Columnismo

Surco de letras

Presos por sus delitos

07.11.2017 @toniiasenjo 2 minutos

La izquierda nacional-populista anda envuelta en un sinfín de connotaciones lingüísticas, carentes de razonamiento y vacías de realismo. Así es, el entramado de candidaturas populares que engloba Podemos, en sus distintas vertientes, ha sido cómplice de un desafío independentista cuyo desenlace no podía ser otro que el abismo por el que aún hoy se despeñan los dirigentes secesionistas. De hecho, la ambigüedad en torno al procès les ha llevado a la ruptura con sus socios catalanes. Y de esa corriente con la indeterminación como eje nace el término “presos políticos”, es decir, aquellos individuos que son encarcelados y juzgados por incumplir reiteradamente las sentencias del Tribunal Constitucional y, por ende, las leyes vigentes en un Estado de Derecho.

Las convicciones separatistas son lícitas en cualquier democracia, también en la española; otro debate es que puedan ejecutarse dentro de un marco jurídico que de momento no lo contempla.
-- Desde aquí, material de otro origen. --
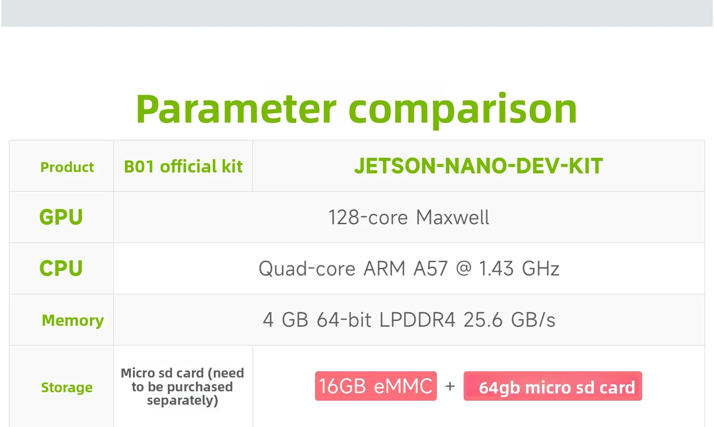Click the gray banner at the top

(x=357, y=13)
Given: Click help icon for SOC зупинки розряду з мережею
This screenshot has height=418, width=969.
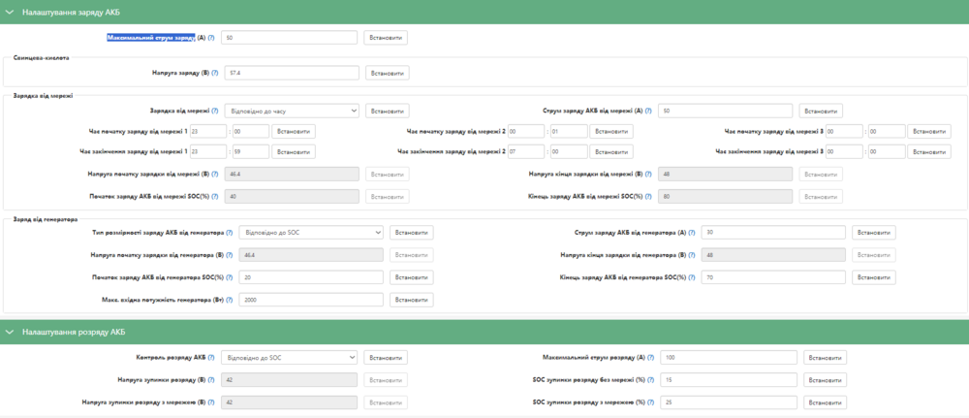Looking at the screenshot, I should tap(651, 402).
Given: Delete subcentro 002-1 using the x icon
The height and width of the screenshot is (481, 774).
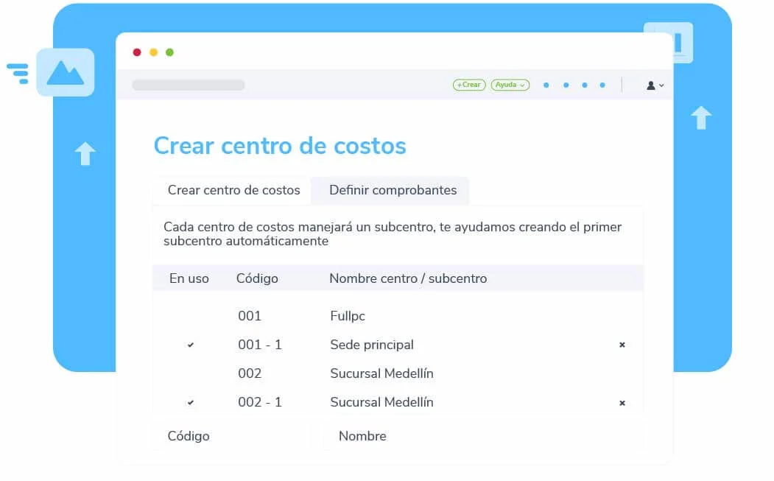Looking at the screenshot, I should [x=622, y=402].
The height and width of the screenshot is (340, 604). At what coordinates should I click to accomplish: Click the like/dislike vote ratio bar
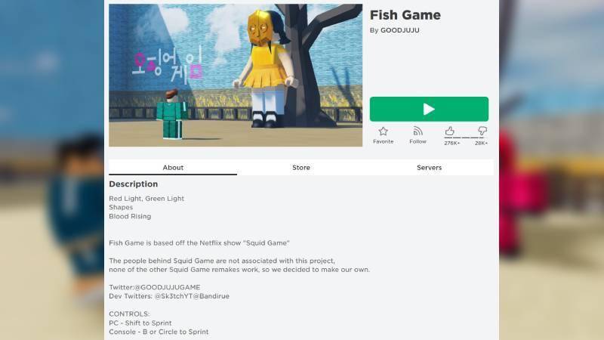coord(466,138)
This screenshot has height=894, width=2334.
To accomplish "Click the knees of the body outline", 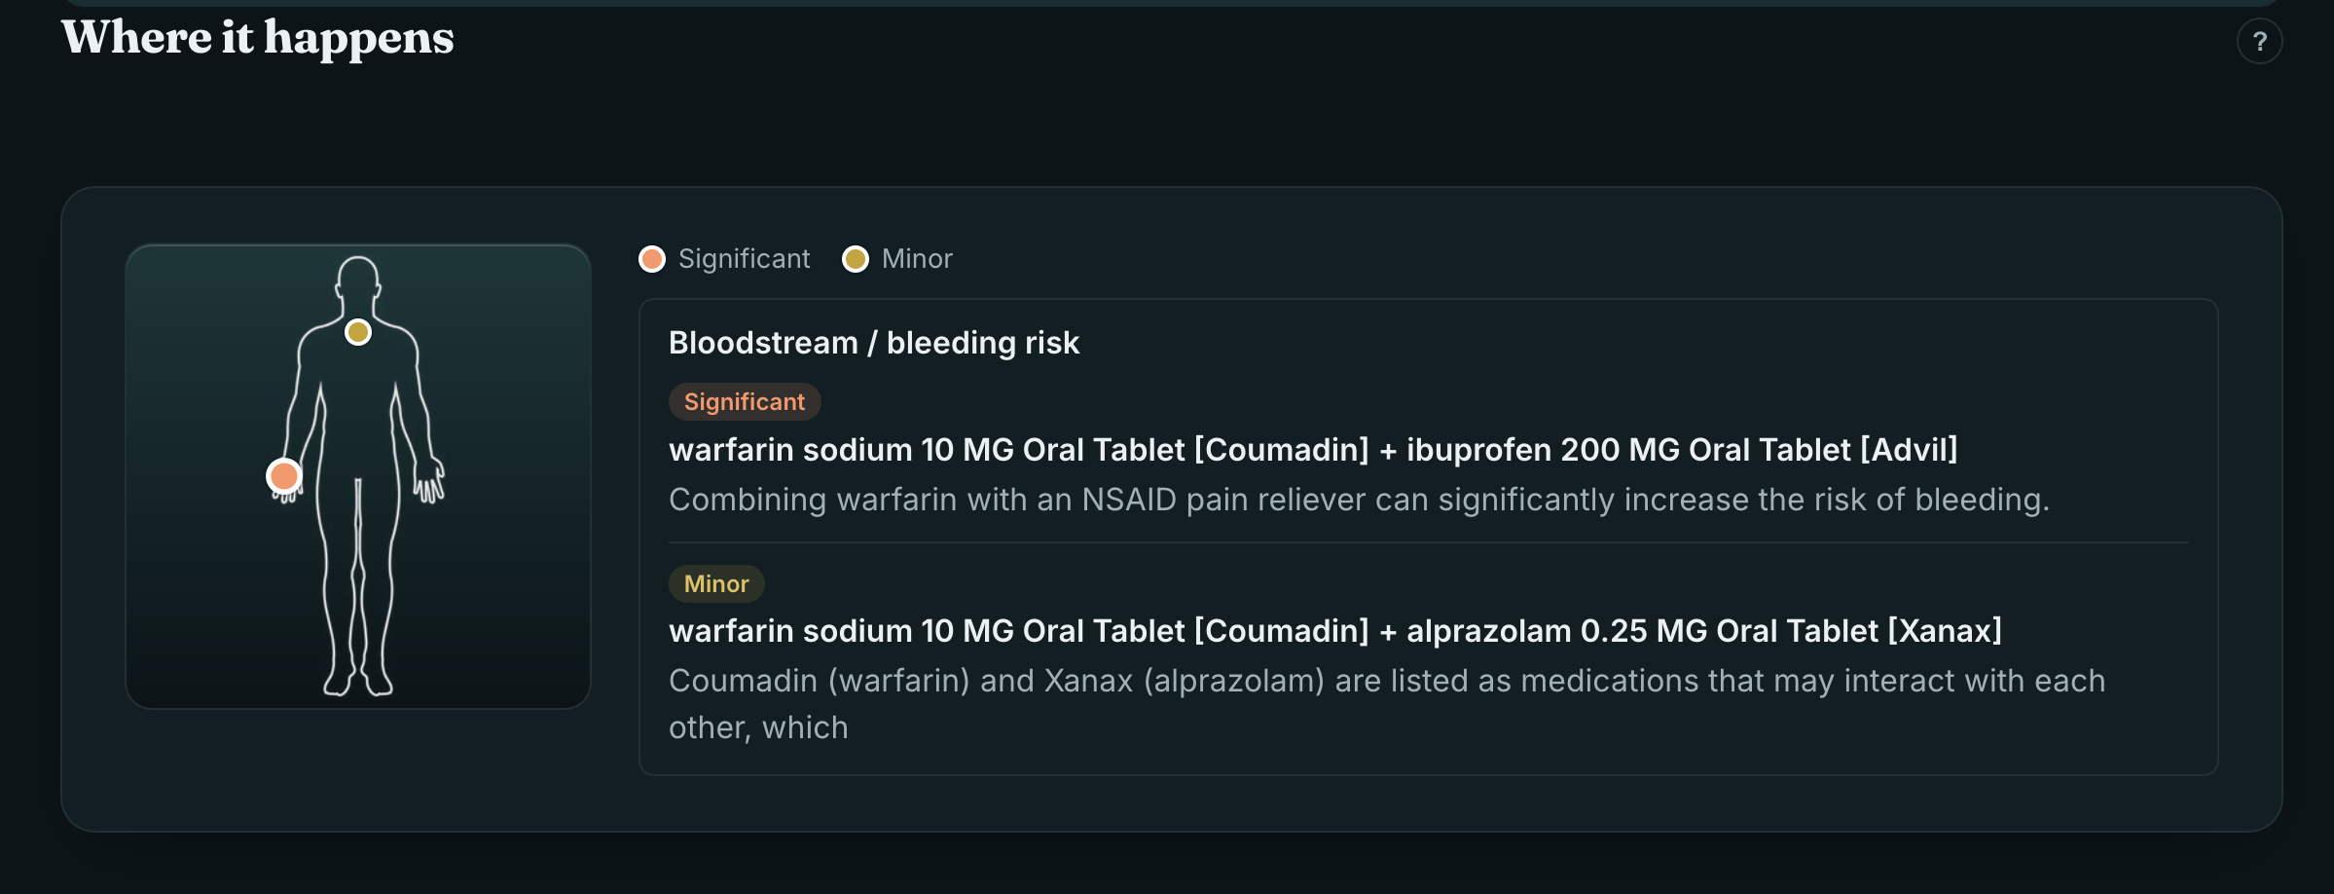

Al menos hasta que una reforma constitucional permita lo contrario. Por tanto, en este caso el fin no justifica los medios y los Junqueras y compañía están en Soto del Real porque han pretendido quebrantar, sin éxito, las normas que paradójicamente les permiten expresarse libremente y sembrar el odio en la sociedad catalana. En España no se apresa por ideas, ni por concepciones diversas, pero sí por poner en riesgo las libertades y los derechos que desde 1978 rigen la convivencia cívica.

Conviene aclarar que aquí no hay presos políticos, esencialmente porque los delitos de sedición y malversación sí están tipificados en el Código Penal. Con más razón cuando hay riesgo de fuga, mientras Puigdemont sigue con su tour del ridículo internacional y se acobarda cuando se topa con la justicia. Ha fracturado Cataluña, votó una declaración unilateral de independencia en secreto por miedo a ser condenado y ha dado la espalda a quienes, como él, alentaron un clima de confrontación impropio de cualquier conciencia cabal.

Insisten en el diálogo como solución del enigma, pero en ningún caso debe iniciarse a costa de ofrecer impunidad a quienes, además de las advertencias, incluso han vulnerado el propio Estatuto de Autonomía. La aventura por la ilegalidad exige responsabilidades penales si así lo determina un juez y, si conocieran la consideración, una rectificación de todas las ficciones que llevan prometiendo desde que se iniciara este salto al vacío. Pero claro, el sentido común se cuestiona cuando hasta Otegi se convierte en mártir de la causa.